# Einrichten eines WLAN-Netzwerkes im Studentenwohnheim



## volkanx50 (7. November 2011)

Hallo alle zusammen, hoffe ihr könnt mir helfen.
Versuche das Thema schon seit längerer Zeit zu lösen, aber krieg es irgendwie nicht hin.
Habe folgendes Problem:
Wir beziehen hier im Wohnheim unser Internet von der Uni. Haben eine Buchse im Zimmer und ein Ethernet-Kabel. Um überhaupt ins Internet zu gelangen, mussten wir zu Anfang den 802.1x-Authentifizierungs-Dienst starten (Dienste -> Automatische Konfiguration (verkabelt) starten und auf automatisch stellen -> unter LAN-Einstellungen bei Netzwerkauthentifizierung Geschützes EAP -> unter LAN-Einstellungen bei Authentifizierungsmethode Gesichertes Kennwort wählen -> unter LAN-Einstellung bei Authentifizierungsmodus Benutzerauthentifizierung wählen). Außerdem mussten wir einstellen, dass die IP-Adresse automatisch bezogen wird, ebenso wie DNS. Wenn man nun das Kabel eingesteckt hat, erschien eine Eingabe-Maske, in der man seine Daten vom Hochschulrechenzentrum eingeben muss. Das ganze nannte sich Wurzelzertifikat der Deutschen Telekom AG.

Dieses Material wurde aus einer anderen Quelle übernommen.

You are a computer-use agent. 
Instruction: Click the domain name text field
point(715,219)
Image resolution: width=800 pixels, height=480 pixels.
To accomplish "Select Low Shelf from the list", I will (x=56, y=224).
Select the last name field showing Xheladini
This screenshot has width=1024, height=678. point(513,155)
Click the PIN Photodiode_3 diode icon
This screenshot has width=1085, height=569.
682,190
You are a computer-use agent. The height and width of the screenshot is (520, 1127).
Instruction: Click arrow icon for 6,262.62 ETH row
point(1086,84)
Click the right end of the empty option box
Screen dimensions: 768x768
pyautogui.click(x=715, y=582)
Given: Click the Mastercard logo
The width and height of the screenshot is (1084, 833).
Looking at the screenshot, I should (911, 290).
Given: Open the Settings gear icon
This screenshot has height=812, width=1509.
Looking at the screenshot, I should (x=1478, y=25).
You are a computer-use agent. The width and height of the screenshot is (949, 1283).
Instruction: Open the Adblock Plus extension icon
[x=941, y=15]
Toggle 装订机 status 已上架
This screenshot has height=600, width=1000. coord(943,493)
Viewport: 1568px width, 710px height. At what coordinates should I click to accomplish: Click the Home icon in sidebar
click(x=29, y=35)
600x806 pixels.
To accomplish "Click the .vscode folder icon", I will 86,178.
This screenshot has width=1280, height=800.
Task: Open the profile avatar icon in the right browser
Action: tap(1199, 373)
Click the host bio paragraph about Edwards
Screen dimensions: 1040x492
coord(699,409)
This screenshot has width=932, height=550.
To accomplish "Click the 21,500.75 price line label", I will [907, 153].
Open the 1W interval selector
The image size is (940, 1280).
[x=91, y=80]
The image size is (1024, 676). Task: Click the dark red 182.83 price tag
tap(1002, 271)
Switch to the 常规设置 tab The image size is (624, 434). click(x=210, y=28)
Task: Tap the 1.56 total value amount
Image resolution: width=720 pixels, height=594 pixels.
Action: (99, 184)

Und fertig, nun kann man per Kabel in's Internet. Dies bringt mir allerdings nicht sehr viel, da ich zwei Laptops habe, eine PS3 und auch ein Iphone. Daher wollte ich eben WLAN im Zimmer haben (ist auch sehr praktisch, da das Zimmer nur 18 m² klein ist).

Habe mir den Router von TP Link (TL-WR741ND) bestellt (ohne integriertes Modem). Die Software schlägt mir vor, eine statische IP einzustellen. In der Netzwerkordnung steht allerdings, dass der Router seine eigene IP-Adresse per DHCP aus dem Wohnheimnetzwerk zu beziehen hat.

Wenn ich es richtig verstanden habe, muss ich in den Router ja keine Anmeldedaten angeben (PPOE oder PPTP), da dies ja durch das Wurzelzertifikat der Telekom geschieht. Was mache ich also falsch? Weder über Dynamische IP noch über statische komme ich in's Internet. Zum Netzwerk verbinden geht logischerweise. Ach und die MAC des Laptops habe ich auch im Router eingetragen. Bitte um dringende Hilfe und vielen Dank

PS: Habe nun auch DD-WRT draufgespielt, um die IEEE802.1x-Authentifizierung zu ermöglichen, bin aber leider noch immer nicht weiter gekommen..


----------